§ Goal 1:
Answer from the passage on attorney fees for self-represented litigants:
(a) Which Civil Code section is at issue?
(b) At what page of 11 Cal.4th does the quoted holding appear?
(c) What obligation do pro se attorney litigants not incur when representing themselves?
§ Goal 2:
Return, word for word, the span of the passage on attorney fees from "To ensure that" to "at p. 292.)".

§ Source:

To ensure that all pro se litigants would be treated equally under Civil Code section 1717, the court in Trope, supra, 11 Cal.4th 274 said that because pro se attorney litigants do not incur an obligation to pay attorney fees when representing themselves, such attorney litigants are not entitled to recover attorney fees under Civil Code section 1717. The court held “that an attorney who chooses to litigate in propria persona and therefore does not pay or become liable to pay consideration in exchange for legal representation cannot recover ‘reasonable attorney’s fees’ under [Civil Code] section 1717 as compensation for the time and effort he expends on his own behalf or for the professional business opportunities he forgoes as a result of his decision.” (Trope, supra, 11 Cal.4th at p. 292.)

Item position entries
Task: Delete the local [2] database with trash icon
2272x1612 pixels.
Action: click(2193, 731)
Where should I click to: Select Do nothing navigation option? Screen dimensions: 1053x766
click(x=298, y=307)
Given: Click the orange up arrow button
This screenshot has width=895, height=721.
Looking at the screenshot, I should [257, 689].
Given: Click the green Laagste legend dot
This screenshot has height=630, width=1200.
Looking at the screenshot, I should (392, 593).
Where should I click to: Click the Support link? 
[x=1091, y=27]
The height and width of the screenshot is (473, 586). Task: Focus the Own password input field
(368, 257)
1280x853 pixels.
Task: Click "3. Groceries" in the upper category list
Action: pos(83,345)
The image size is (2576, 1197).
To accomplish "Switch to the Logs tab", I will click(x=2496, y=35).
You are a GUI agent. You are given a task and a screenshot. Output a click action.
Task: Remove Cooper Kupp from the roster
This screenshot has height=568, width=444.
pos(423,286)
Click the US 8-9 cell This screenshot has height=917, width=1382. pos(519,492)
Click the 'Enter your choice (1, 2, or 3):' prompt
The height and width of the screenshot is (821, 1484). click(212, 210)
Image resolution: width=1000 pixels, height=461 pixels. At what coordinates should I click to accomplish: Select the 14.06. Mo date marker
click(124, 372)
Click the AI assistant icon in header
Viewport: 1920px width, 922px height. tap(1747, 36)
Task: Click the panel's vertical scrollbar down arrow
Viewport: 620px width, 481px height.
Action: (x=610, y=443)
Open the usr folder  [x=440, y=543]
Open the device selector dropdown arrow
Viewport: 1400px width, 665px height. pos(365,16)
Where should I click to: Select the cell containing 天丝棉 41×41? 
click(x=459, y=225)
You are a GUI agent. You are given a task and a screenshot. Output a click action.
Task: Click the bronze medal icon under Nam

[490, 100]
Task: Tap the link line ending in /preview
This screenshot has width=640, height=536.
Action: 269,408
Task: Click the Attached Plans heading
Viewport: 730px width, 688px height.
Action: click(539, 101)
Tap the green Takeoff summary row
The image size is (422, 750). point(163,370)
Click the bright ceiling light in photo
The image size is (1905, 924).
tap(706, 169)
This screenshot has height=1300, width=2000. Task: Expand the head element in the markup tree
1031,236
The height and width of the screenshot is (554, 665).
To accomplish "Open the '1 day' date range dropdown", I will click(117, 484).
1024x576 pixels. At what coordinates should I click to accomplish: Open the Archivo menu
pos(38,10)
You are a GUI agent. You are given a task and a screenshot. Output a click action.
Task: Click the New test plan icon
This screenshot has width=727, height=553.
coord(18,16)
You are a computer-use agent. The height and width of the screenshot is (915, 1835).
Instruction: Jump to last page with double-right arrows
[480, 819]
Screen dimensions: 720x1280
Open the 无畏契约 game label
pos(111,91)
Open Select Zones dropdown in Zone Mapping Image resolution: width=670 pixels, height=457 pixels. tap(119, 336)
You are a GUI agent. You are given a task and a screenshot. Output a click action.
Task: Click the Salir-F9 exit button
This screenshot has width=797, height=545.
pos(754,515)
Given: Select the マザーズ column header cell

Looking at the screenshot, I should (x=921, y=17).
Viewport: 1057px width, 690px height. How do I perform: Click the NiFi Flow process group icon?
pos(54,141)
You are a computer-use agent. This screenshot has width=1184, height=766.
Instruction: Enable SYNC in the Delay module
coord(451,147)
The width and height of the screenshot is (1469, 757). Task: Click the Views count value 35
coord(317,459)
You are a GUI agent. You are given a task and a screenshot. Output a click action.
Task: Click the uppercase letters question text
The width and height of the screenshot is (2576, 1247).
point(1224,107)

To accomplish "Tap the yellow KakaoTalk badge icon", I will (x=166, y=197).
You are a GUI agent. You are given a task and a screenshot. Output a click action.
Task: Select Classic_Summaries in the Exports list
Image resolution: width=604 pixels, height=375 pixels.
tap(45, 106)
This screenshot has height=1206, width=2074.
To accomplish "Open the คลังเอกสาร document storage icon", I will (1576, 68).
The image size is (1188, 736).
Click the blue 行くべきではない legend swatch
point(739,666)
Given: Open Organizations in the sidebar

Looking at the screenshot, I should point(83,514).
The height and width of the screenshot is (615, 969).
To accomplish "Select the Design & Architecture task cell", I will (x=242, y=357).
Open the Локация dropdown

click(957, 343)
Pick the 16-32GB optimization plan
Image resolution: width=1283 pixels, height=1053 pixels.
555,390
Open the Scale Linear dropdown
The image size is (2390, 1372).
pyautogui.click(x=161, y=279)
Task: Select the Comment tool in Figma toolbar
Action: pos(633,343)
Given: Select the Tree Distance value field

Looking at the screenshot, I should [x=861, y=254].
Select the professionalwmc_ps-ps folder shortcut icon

§ Task output 1:
(a) Civil Code section 1717
(b) Page 292
(c) An obligation to pay attorney fees

§ Task output 2:
To ensure that all pro se litigants would be treated equally under Civil Code section 1717, the court in Trope, supra, 11 Cal.4th 274 said that because pro se attorney litigants do not incur an obligation to pay attorney fees when representing themselves, such attorney litigants are not entitled to recover attorney fees under Civil Code section 1717. The court held “that an attorney who chooses to litigate in propria persona and therefore does not pay or become liable to pay consideration in exchange for legal representation cannot recover ‘reasonable attorney’s fees’ under [Civil Code] section 1717 as compensation for the time and effort he expends on his own behalf or for the professional business opportunities he forgoes as a result of his decision.” (Trope, supra, 11 Cal.4th at p. 292.)